=== GIVEN INSTRUCTION ===
List each distinct username that appears before "commented 5 years ago" in the GitHub thread below.

=== DOCUMENT PASSAGE ===
↓

Have updated the README with some basic install and usage instructions for docker, as well as grabbing most of the jar files from the maven repository rather than sourceforge. I'm still not entirely sure which functionality is missing (didn't bother building KenLM or hunting down NERApp.jar, but can take another look if necessary). Tested with the instructions from the README and everything seemed to have built alright though.

Happy to either add on to this PR or open a new one if there is additional functionality that needs more build steps.

— You are receiving this because you are subscribed to this thread. Reply to this email directly, view it on GitHub https://github.com/OpenCCG/openccg/pull/24#issuecomment-474139992, or mute the thread https://github.com/notifications/unsubscribe-auth/ADxvzXuef2ueP6undcEl1GAzkVd5fH-dks5vYCDigaJpZM4b1aK3 .

lpmi-13 commented 5 years ago

Ah right, that and the taggers README are just what I'd been missing!

Will give them a read and update this PR when they're integrated into the docker build.

mwhite14850 commented 5 years ago

Cool beans!

On Mon, Mar 18, 2019 at 7:43 PM Adam Leskis notifications@github.com wrote:

Ah right, that and the taggers README are just what I'd been missing!

Will give them a read and update this PR when they're integrated into the docker build.

— You are receiving this because you commented.

Reply to this email directly, view it on GitHub https://github.com/OpenCCG/openccg/pull/24#issuecomment-474143441, or mute the thread https://github.com/notifications/unsubscribe-auth/ADxvzQQRsXfFf3gar85OIwOJdUwsCXKoks5vYCSNgaJpZM4b1aK3 .

lpmi-13 commented 5 years ago

I'm a bit stuck at the following section from the ccgbank-README:

Since the pre-built English models and CCGbank data for training represent much larger downloads than the OpenCCG core files, they are available as separate downloads (where YYYY-MM-DD represents the date of creation):

english-models.YYYY-MM-DD.tgz ccgbank-data.YYYY-MM-DD.tgz


I wasn't able to find these in either the openccg project or anywhere on the ccgBank site. Would you be able to provide a bit of guidance?

dmhowcroft commented 5 years ago

Ah, there's no Git LFS or similar solution set up for the data files, so they're still hosted on Source Forge: https://sourceforge.net/projects/openccg/files/data/

I don't think this is mentioned explicitly in the README; there's just the pointer to get the libs from SF.

lpmi-13 commented 5 years ago

got it...if those two archives aren't tending to move that much (looks like 2013 was the last update?), then any objections to just storing the uncompressed version in the github source?

dmhowcroft commented 5 years ago

I think we should at least keep them out of the main branch on GitHub because not everyone needs them. 90 MB might not be much by today's standards (with terribly wasteful Electron apps all over the place), but I would rather handle it separately in the Dockerfile and let folks who just need the git repo avoid downloading it altogether.

lpmi-13 commented 5 years ago

ah, fair point. I guess we might want to decide on whether the Dockerfile would be intended to target just the bare bones minimum functionality then?

I'm sure it's my lack of domain knowledge here, but I wasn't really able to figure out from the README what the basic functions of the project are (eg, as a subset of the complete set of functions). Would it be possible to specify the default functions (and ideally with examples of the commands and expected outputs) we definitely want in a docker container, and then I can aim to target that?

↑

=== DATA PROVIDED ===
↓

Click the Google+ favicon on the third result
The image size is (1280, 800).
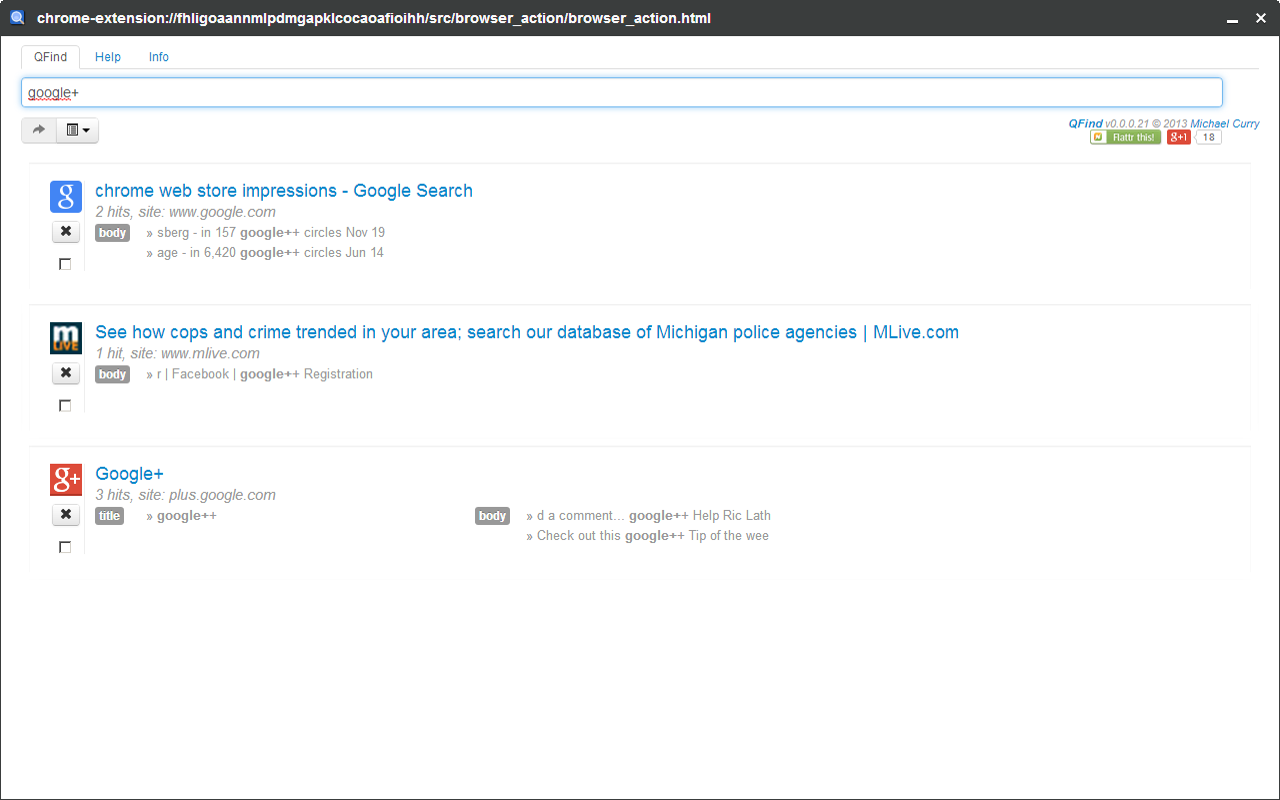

↑

=== RESPONSE TO THIS EXERCISE ===
lpmi-13
mwhite14850
dmhowcroft